What you probably want is a high pass filter (or a bandpass filter centred on 36MHz) and a separate DC source, which are combined at the ADC input.

Your filter is probably designed to deliver signal into a typical load impedance (50 ohms, 330 ohms) which is usually orders of magnitude lower than the ADC input impedance, and that load is typically modelled as a simple resistor from the output to ground. See the first circuit below (replace the capacitor with your actual HPF)


simulate this circuit – Schematic created using CircuitLab

In the second circuit, you simply return that resistance to your (clean, low noise) DC voltage of choice, that combines your HPF and DC signals correctly. And as your HPF blocks DC, this does not affect the DC voltages in earlier stages of the circuit. (C3 is a decoupling capacitor, to keep the DC supply clean and noise free)
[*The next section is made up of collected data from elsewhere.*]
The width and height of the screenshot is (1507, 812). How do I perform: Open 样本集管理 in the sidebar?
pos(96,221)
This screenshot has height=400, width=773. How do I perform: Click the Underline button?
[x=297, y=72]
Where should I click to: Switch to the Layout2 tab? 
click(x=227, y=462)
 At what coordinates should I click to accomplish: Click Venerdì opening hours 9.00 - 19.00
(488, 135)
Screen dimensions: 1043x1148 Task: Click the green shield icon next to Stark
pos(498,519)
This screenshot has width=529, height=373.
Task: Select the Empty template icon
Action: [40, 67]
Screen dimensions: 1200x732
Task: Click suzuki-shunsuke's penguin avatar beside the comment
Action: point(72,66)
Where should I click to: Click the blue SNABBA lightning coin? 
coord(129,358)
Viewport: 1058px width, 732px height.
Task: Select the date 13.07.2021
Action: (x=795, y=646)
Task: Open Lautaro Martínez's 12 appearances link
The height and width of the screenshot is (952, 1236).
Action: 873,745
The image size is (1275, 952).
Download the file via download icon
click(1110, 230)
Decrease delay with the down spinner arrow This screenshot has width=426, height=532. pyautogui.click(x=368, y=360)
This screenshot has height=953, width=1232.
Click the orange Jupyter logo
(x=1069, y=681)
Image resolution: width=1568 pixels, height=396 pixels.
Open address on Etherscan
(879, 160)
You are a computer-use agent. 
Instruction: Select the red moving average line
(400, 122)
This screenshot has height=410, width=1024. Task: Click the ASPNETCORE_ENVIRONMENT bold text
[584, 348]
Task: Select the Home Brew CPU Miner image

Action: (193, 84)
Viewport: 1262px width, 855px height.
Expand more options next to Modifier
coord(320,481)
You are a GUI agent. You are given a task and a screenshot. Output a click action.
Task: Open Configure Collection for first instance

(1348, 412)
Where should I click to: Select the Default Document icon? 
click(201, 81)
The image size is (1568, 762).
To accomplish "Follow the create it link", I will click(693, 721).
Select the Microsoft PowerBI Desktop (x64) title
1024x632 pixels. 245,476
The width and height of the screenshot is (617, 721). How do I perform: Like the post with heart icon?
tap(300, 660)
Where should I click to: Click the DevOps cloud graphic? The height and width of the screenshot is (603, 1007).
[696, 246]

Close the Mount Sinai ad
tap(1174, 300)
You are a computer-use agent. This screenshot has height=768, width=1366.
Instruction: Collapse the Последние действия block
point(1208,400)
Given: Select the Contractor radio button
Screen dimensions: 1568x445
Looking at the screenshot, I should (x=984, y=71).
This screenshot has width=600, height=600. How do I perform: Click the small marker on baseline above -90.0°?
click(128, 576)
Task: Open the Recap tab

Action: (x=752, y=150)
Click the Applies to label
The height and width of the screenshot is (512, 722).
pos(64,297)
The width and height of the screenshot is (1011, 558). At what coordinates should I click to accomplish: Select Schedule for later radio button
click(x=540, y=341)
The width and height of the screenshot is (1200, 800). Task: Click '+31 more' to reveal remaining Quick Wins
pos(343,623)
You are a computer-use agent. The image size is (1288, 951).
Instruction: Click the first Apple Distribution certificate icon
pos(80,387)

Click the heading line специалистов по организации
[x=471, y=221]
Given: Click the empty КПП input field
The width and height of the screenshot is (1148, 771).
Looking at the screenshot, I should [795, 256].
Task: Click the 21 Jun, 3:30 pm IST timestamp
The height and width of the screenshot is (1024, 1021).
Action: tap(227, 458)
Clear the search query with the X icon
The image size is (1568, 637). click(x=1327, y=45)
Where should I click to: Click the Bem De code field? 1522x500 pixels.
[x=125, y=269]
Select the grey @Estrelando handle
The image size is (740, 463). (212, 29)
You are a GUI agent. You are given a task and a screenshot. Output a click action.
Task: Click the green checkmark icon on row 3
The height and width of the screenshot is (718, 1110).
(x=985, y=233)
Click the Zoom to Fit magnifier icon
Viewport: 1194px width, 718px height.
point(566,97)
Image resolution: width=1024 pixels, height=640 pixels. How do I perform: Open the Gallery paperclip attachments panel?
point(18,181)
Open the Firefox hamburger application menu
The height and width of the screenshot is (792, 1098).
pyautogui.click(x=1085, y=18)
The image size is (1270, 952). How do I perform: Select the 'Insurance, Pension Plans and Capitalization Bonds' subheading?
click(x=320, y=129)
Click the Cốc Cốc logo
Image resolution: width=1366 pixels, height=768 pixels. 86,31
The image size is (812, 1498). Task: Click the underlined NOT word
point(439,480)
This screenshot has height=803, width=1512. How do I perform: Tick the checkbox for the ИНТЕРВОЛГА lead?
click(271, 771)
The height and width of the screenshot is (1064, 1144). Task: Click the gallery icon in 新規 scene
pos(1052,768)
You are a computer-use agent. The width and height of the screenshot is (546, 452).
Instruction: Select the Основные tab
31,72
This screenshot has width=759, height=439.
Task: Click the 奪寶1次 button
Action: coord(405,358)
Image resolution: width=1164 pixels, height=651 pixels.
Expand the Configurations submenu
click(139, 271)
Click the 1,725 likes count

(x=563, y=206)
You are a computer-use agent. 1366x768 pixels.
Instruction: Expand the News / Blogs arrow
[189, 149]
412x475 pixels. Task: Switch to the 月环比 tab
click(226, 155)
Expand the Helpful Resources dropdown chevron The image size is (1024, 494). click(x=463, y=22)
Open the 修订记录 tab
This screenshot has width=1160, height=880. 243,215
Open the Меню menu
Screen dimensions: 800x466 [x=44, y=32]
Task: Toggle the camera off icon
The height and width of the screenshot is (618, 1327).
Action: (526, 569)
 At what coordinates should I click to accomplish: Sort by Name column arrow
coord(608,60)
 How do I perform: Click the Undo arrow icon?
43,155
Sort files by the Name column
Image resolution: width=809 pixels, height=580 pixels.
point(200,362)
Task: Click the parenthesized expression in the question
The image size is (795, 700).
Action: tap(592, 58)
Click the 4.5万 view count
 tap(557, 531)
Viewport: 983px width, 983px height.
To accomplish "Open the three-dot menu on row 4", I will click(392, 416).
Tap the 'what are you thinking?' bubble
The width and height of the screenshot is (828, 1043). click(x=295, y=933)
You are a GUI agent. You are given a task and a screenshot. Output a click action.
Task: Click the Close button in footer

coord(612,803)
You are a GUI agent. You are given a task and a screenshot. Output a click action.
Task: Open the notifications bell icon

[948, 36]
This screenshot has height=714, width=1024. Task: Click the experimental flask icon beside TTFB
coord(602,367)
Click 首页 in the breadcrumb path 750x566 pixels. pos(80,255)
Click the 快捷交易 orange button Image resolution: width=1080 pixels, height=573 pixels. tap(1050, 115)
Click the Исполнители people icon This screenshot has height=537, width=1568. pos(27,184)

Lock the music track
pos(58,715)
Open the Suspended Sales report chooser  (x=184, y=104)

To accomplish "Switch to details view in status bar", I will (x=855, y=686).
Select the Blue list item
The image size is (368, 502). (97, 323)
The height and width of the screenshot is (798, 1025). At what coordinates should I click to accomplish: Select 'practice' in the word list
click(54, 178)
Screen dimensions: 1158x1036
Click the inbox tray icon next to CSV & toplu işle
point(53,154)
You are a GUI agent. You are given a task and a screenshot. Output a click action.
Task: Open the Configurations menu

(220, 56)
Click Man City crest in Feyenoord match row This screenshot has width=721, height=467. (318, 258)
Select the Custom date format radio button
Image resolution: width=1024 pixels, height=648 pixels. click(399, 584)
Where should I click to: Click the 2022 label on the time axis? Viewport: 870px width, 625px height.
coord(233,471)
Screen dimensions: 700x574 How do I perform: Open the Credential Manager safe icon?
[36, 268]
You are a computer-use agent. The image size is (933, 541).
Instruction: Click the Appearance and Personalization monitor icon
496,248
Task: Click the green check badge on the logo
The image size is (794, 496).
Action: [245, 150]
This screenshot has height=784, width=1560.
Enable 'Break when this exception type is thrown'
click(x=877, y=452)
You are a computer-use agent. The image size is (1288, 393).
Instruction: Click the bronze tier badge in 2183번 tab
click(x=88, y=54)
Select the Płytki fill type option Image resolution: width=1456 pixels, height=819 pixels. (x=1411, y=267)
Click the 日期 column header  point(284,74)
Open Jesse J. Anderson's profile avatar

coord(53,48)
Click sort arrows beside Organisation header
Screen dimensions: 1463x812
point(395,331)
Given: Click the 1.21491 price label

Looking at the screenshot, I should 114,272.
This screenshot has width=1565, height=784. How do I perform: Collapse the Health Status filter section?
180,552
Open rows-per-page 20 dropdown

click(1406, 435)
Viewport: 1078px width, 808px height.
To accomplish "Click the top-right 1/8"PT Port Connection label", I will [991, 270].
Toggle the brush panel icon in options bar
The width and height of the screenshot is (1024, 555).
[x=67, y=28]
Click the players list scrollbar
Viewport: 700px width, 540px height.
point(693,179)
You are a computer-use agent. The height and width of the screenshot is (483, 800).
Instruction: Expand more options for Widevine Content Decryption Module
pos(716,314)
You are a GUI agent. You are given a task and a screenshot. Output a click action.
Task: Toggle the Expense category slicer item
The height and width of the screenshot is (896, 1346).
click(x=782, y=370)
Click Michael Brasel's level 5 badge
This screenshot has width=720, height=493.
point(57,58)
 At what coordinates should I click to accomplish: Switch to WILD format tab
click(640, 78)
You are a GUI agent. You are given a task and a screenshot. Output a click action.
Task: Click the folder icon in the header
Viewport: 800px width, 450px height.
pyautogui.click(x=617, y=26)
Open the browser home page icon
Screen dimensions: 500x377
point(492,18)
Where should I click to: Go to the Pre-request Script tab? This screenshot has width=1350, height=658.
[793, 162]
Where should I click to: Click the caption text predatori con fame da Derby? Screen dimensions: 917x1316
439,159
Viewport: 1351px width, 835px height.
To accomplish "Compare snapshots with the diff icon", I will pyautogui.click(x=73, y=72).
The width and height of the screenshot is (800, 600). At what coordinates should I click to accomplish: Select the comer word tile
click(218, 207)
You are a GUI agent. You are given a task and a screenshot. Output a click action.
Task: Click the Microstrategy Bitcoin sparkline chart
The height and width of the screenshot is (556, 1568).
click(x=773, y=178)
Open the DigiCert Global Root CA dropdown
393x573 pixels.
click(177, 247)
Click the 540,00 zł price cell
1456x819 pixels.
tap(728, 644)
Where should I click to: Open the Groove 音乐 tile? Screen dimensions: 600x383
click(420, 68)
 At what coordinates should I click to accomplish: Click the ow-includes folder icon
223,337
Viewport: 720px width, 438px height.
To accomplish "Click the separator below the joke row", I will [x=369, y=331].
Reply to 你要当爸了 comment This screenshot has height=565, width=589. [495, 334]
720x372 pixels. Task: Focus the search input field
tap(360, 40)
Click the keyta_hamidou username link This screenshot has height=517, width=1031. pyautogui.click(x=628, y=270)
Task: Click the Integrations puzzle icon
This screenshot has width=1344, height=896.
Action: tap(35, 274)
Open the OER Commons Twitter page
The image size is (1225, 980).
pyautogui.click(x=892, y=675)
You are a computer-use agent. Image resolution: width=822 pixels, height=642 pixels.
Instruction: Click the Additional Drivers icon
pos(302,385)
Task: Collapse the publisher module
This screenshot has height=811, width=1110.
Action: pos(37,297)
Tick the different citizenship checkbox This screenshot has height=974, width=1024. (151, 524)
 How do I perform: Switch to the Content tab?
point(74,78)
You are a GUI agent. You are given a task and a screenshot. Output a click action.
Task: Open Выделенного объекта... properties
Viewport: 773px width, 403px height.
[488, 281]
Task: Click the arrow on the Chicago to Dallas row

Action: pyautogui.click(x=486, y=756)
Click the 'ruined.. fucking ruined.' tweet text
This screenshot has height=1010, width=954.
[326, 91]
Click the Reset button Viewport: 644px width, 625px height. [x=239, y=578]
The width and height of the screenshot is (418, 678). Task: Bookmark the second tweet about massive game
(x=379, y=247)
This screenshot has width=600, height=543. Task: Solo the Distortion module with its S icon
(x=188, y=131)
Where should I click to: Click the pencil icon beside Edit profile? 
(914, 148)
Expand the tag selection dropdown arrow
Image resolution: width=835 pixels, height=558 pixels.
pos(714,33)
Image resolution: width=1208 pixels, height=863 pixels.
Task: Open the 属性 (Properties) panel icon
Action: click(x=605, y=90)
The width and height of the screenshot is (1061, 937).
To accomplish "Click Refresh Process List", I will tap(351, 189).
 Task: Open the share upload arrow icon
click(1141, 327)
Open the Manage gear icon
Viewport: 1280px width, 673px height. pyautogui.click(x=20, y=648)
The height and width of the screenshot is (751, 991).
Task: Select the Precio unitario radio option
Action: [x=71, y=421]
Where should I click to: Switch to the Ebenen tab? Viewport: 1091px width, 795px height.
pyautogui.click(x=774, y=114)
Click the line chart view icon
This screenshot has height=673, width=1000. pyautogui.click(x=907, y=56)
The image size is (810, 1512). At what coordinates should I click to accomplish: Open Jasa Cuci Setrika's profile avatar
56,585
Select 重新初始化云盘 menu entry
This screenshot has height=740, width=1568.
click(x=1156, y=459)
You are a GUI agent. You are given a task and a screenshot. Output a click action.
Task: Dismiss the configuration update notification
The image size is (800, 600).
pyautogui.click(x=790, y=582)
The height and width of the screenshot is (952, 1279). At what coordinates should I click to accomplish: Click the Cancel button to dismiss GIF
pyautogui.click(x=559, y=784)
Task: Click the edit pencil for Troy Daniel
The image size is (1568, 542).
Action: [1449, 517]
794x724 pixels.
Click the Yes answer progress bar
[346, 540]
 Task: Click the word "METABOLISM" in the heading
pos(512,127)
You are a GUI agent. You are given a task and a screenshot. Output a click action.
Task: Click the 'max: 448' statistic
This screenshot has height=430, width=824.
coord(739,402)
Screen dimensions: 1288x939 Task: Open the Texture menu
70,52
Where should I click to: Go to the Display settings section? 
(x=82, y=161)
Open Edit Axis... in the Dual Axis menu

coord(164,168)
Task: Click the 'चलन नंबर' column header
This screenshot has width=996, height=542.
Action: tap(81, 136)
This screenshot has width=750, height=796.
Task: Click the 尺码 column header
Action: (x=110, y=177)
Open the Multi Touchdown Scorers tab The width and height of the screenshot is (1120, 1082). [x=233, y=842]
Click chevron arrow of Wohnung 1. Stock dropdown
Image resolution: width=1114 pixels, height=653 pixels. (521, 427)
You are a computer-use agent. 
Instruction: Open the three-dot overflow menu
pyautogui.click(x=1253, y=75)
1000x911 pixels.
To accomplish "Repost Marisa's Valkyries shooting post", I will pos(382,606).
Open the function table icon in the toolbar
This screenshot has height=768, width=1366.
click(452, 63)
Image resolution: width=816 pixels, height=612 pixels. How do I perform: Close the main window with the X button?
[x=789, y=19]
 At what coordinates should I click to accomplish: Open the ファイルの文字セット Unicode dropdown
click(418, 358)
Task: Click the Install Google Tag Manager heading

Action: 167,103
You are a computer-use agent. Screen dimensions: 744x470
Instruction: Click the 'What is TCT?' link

  • \$\begingroup\$ Can you elaborate upon that last paragraph? I do not understand. \$\endgroup\$
    – RJTK
    Nov 17, 2014 at 13:40
  • \$\begingroup\$ Edited, hope it's clear now \$\endgroup\$
    – user16324
    Nov 17, 2014 at 13:57
  • \$\begingroup\$ I see, thanks. should I be terminating the filter directly into the ADC? Or do I need to terminate into some resistance in parallel with the ADC pins? I have a lot of confusion between RF connections where everything needs to be matched, and the sort of typical "analog" circuits where you go from low impedance outputs to high impedance inputs. \$\endgroup\$
    – RJTK
    Nov 18, 2014 at 14:49

You seem to be confusing differential operation vs. non-differential operation and are confusing the input Vref with the signal DC. You must break your Signal side of operation from the bias (Vref) operation.

A case in point. If your Vref is 1.5 volts and you want to pass 0.5 V DC through, then the input to the ADC V+ = (1.5 + 0.5/2) = 1.75 and V- = (1.5 - 0.5/2) = 1.25. You'll notice that for a differential output the DC from the offset is subtracted and does not exist. Vsig = V+ - V- = 1.75 -1.25 = 0.5 (i.e. "DC").

You haven't shown any diagrams or schematics, but I suspect your issue lies in your single ended to differential conversion.

As to your other questions: Yes, you can do band stop and use only capacitors, as inductors and capacitors have reciprocal operations. It just depends on where you place then in the circuit and how many stages you are running.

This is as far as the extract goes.